Problem statement: Word for word, repeat each of the records below.

Supplied data:
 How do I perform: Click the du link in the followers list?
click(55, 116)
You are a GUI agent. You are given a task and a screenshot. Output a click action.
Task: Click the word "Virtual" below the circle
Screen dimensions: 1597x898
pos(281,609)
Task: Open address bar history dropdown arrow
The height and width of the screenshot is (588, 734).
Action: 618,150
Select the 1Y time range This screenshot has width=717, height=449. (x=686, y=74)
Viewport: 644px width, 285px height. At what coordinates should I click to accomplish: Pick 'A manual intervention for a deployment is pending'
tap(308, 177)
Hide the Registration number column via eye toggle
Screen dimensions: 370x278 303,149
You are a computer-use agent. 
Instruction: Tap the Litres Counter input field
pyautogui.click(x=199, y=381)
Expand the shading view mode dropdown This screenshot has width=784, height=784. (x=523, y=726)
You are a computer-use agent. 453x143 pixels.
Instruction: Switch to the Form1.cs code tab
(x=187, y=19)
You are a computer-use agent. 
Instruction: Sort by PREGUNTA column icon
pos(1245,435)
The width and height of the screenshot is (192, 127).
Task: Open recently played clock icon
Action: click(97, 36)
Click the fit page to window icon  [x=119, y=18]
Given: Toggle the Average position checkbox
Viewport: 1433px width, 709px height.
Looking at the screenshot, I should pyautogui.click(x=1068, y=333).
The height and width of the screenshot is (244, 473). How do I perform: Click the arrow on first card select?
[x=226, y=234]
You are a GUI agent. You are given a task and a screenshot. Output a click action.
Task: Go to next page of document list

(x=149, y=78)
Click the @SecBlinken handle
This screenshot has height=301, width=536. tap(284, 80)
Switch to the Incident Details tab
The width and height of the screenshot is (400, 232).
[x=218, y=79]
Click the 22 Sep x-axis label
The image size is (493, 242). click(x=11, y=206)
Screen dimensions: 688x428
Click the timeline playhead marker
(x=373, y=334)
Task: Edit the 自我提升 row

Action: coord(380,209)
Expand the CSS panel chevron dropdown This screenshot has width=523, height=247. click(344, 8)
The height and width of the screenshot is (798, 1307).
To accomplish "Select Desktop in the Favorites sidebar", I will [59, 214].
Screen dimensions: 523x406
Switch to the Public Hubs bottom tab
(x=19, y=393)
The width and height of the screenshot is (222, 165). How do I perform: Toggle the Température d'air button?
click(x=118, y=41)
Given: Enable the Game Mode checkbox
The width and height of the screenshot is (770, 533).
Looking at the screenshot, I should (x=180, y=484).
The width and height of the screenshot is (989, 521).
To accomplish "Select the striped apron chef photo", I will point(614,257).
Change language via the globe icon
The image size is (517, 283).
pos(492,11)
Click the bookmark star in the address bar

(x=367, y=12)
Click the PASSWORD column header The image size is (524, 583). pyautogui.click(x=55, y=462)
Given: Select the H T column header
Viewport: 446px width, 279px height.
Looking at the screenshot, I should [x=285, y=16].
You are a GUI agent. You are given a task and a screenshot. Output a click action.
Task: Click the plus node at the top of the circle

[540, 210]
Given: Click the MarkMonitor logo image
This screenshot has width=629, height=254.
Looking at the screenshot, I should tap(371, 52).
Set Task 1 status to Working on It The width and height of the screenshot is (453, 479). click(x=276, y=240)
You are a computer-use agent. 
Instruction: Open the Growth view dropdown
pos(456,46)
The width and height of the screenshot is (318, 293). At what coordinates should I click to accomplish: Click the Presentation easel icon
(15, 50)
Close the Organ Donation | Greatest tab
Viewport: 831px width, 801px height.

Exercise answer:
 How do I perform: Click the du link in the followers list?
click(55, 116)
You are a GUI agent. You are given a task and a screenshot. Output a click action.
Task: Click the word "Virtual" below the circle
Screen dimensions: 1597x898
pos(281,609)
Task: Open address bar history dropdown arrow
The height and width of the screenshot is (588, 734).
Action: 618,150
Select the 1Y time range This screenshot has width=717, height=449. (x=686, y=74)
Viewport: 644px width, 285px height. At what coordinates should I click to accomplish: Pick 'A manual intervention for a deployment is pending'
tap(308, 177)
Hide the Registration number column via eye toggle
Screen dimensions: 370x278 303,149
You are a computer-use agent. 
Instruction: Tap the Litres Counter input field
pyautogui.click(x=199, y=381)
Expand the shading view mode dropdown This screenshot has width=784, height=784. (x=523, y=726)
You are a computer-use agent. 453x143 pixels.
Instruction: Switch to the Form1.cs code tab
(x=187, y=19)
You are a computer-use agent. 
Instruction: Sort by PREGUNTA column icon
pos(1245,435)
The width and height of the screenshot is (192, 127).
Task: Open recently played clock icon
Action: click(97, 36)
Click the fit page to window icon  [x=119, y=18]
Given: Toggle the Average position checkbox
Viewport: 1433px width, 709px height.
Looking at the screenshot, I should pyautogui.click(x=1068, y=333).
The height and width of the screenshot is (244, 473). How do I perform: Click the arrow on first card select?
[x=226, y=234]
You are a GUI agent. You are given a task and a screenshot. Output a click action.
Task: Go to next page of document list

(x=149, y=78)
Click the @SecBlinken handle
This screenshot has height=301, width=536. tap(284, 80)
Switch to the Incident Details tab
The width and height of the screenshot is (400, 232).
[x=218, y=79]
Click the 22 Sep x-axis label
The image size is (493, 242). click(x=11, y=206)
Screen dimensions: 688x428
Click the timeline playhead marker
(x=373, y=334)
Task: Edit the 自我提升 row

Action: coord(380,209)
Expand the CSS panel chevron dropdown This screenshot has width=523, height=247. click(344, 8)
The height and width of the screenshot is (798, 1307).
To accomplish "Select Desktop in the Favorites sidebar", I will [59, 214].
Screen dimensions: 523x406
Switch to the Public Hubs bottom tab
(x=19, y=393)
The width and height of the screenshot is (222, 165). How do I perform: Toggle the Température d'air button?
click(x=118, y=41)
Given: Enable the Game Mode checkbox
The width and height of the screenshot is (770, 533).
Looking at the screenshot, I should (x=180, y=484).
The width and height of the screenshot is (989, 521).
To accomplish "Select the striped apron chef photo", I will point(614,257).
Change language via the globe icon
The image size is (517, 283).
pos(492,11)
Click the bookmark star in the address bar

(x=367, y=12)
Click the PASSWORD column header The image size is (524, 583). pyautogui.click(x=55, y=462)
Given: Select the H T column header
Viewport: 446px width, 279px height.
Looking at the screenshot, I should [x=285, y=16].
You are a GUI agent. You are given a task and a screenshot. Output a click action.
Task: Click the plus node at the top of the circle

[540, 210]
Given: Click the MarkMonitor logo image
This screenshot has width=629, height=254.
Looking at the screenshot, I should tap(371, 52).
Set Task 1 status to Working on It The width and height of the screenshot is (453, 479). click(x=276, y=240)
You are a computer-use agent. 
Instruction: Open the Growth view dropdown
pos(456,46)
The width and height of the screenshot is (318, 293). At what coordinates should I click to accomplish: Click the Presentation easel icon
(15, 50)
Close the Organ Donation | Greatest tab
Viewport: 831px width, 801px height.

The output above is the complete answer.